Dr Michele Zagnoni, Senior Lecturer in Electronic and Electrical Engineering at the University of Strathclyde, was a partner in the research.
He said: "Using microfluidic technology, we were able to produce in-vitro neuronal networks to investigate spreading toxicity in the brain, which is the cause of brain damage even after an initial trauma.
"Through this process, we were able to demonstrate how the spread of this toxicity is driven. In doing that we also uncovered a previously unknown, fast acting, neuroprotective signalling mechanism.
"This mechanism utilises the innate capacity of the surrounding neuronal networks, grown in the laboratory, to provide protection against the spreading toxicity.
"If this network activity could be triggered clinically as soon as possible then major brain damage could be minimised and recovery periods shortened," said Dr Christopher Connolly, Reader in Neurobiology in Dundee's School of Medicine.
"Although this is basic laboratory research, it does now re-open the door to the possibility of stopping ongoing brain damage.
"Slow acting neuroprotection is well known but approaches to induce protection require at least 24 hours notice to be effective.
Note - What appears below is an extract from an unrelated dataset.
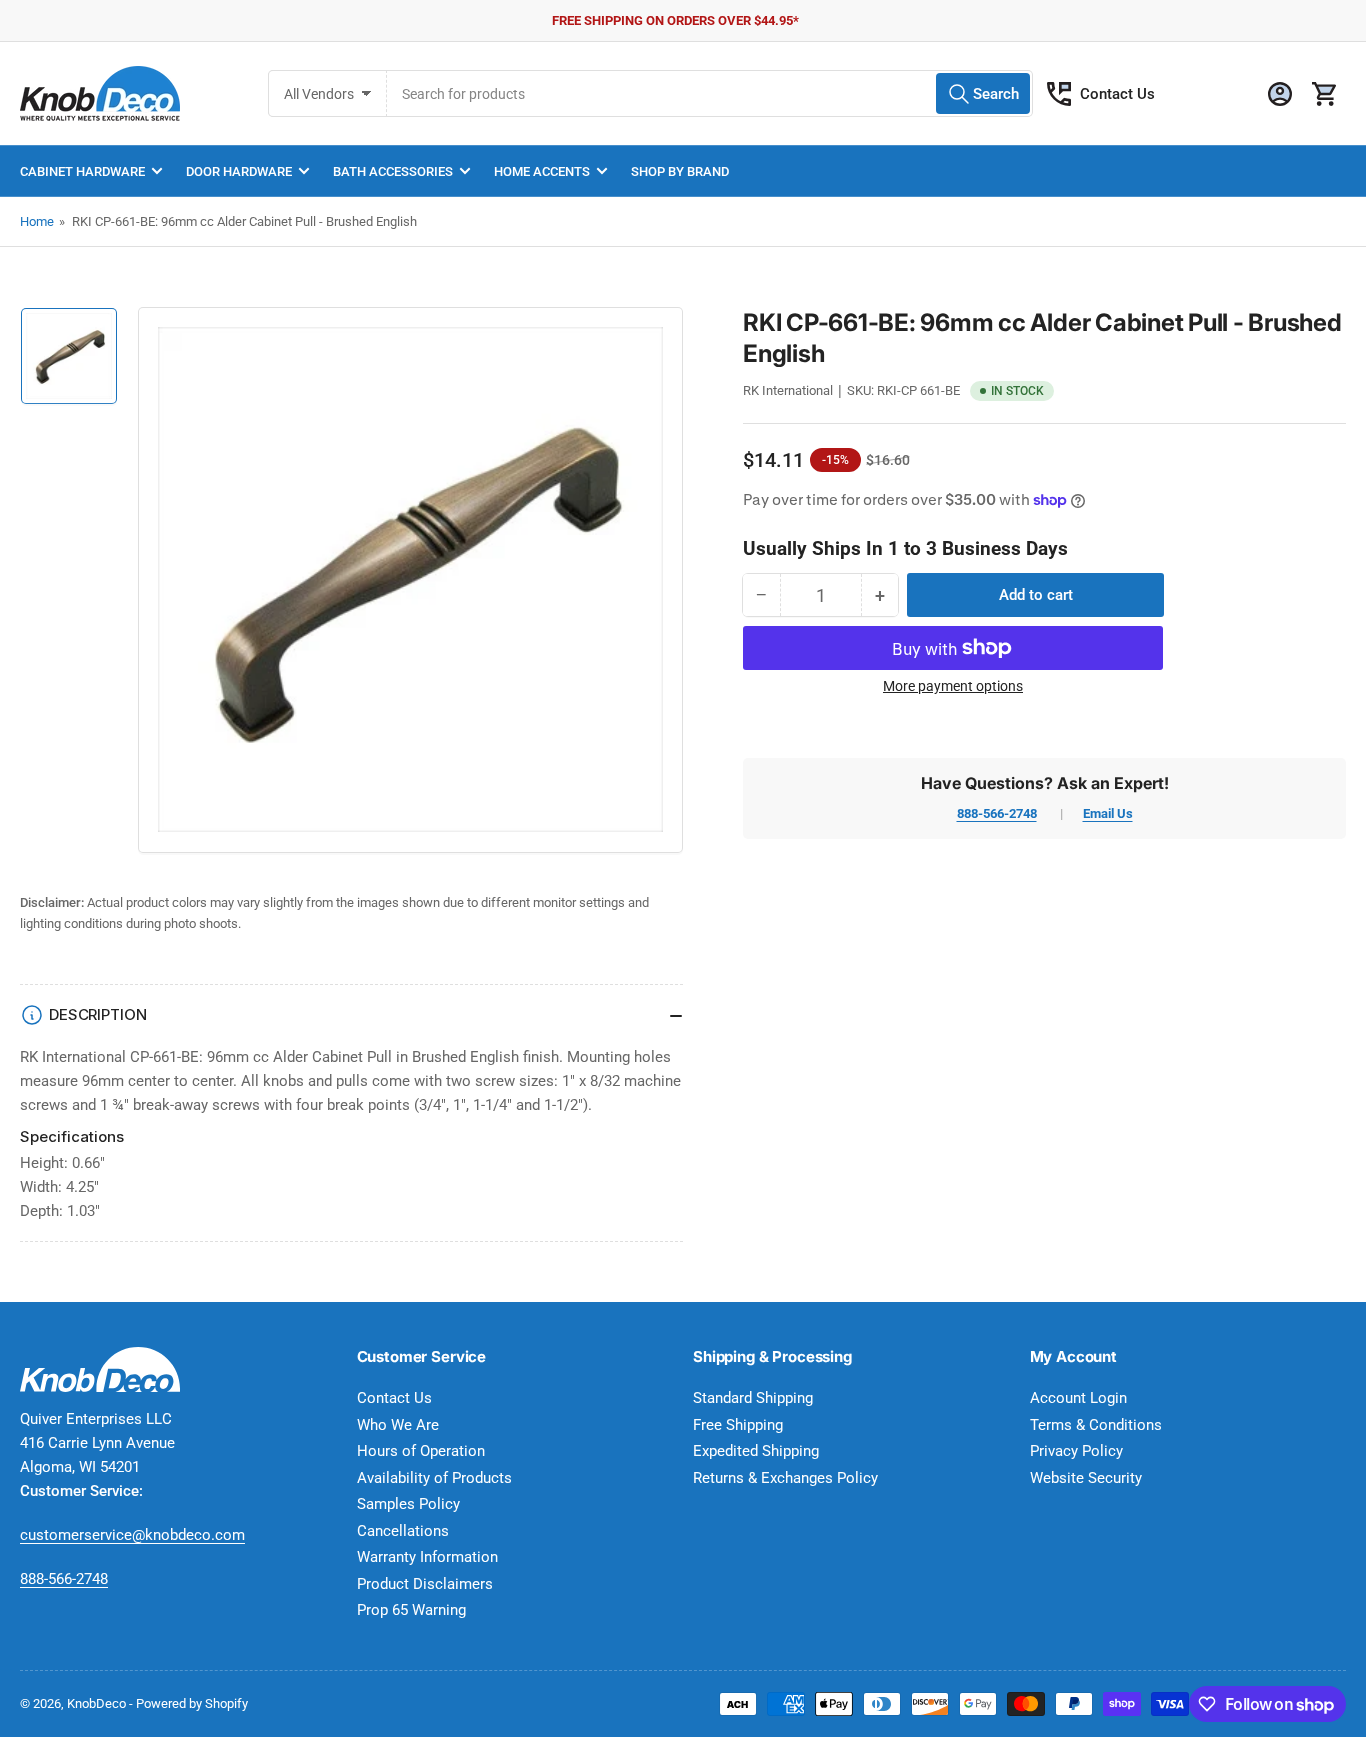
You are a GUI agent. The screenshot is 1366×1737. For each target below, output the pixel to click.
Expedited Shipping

This is of no practical use in a clinical emergency situation such as a stroke or traumatic brain injury, so current treatment options are limited to aiding the recovery processes.
"We have identified that neuronal networks react to an insult by sending rapid -- in minutes -- warning signals in an attempt to protect against the toxicity that causes brain damage. If that could be recruited clinically then it would give us a tool to deploy quickly in cases where brain damage was a risk.
"Where we can't protect neurons quickly, we can recruit the help of surrounding neurons to do this for us. It is a case of `If you need a job done quickly, ask the expert' and in this instance the experts are the neurons themselves."
Laboratory-based modelling also showed that the rapid use of benzodiazepines (Valium) appeared to mimic the protection offered by the neuron networks.
"This is something we certainly need to test further but it does suggest the possibility of an effective and immediate pharmacological treatment for stroke," said Dr Connolly.
The results of the research are published in the journal Scientific Reports.
The project examined the process known as acute secondary neuronal cell death, which is seen in neurodegenerative disease, cerebral ischemia (stroke) and traumatic brain injury (TBI) and drives spreading neurotoxicity into surrounding, undamaged, brain areas.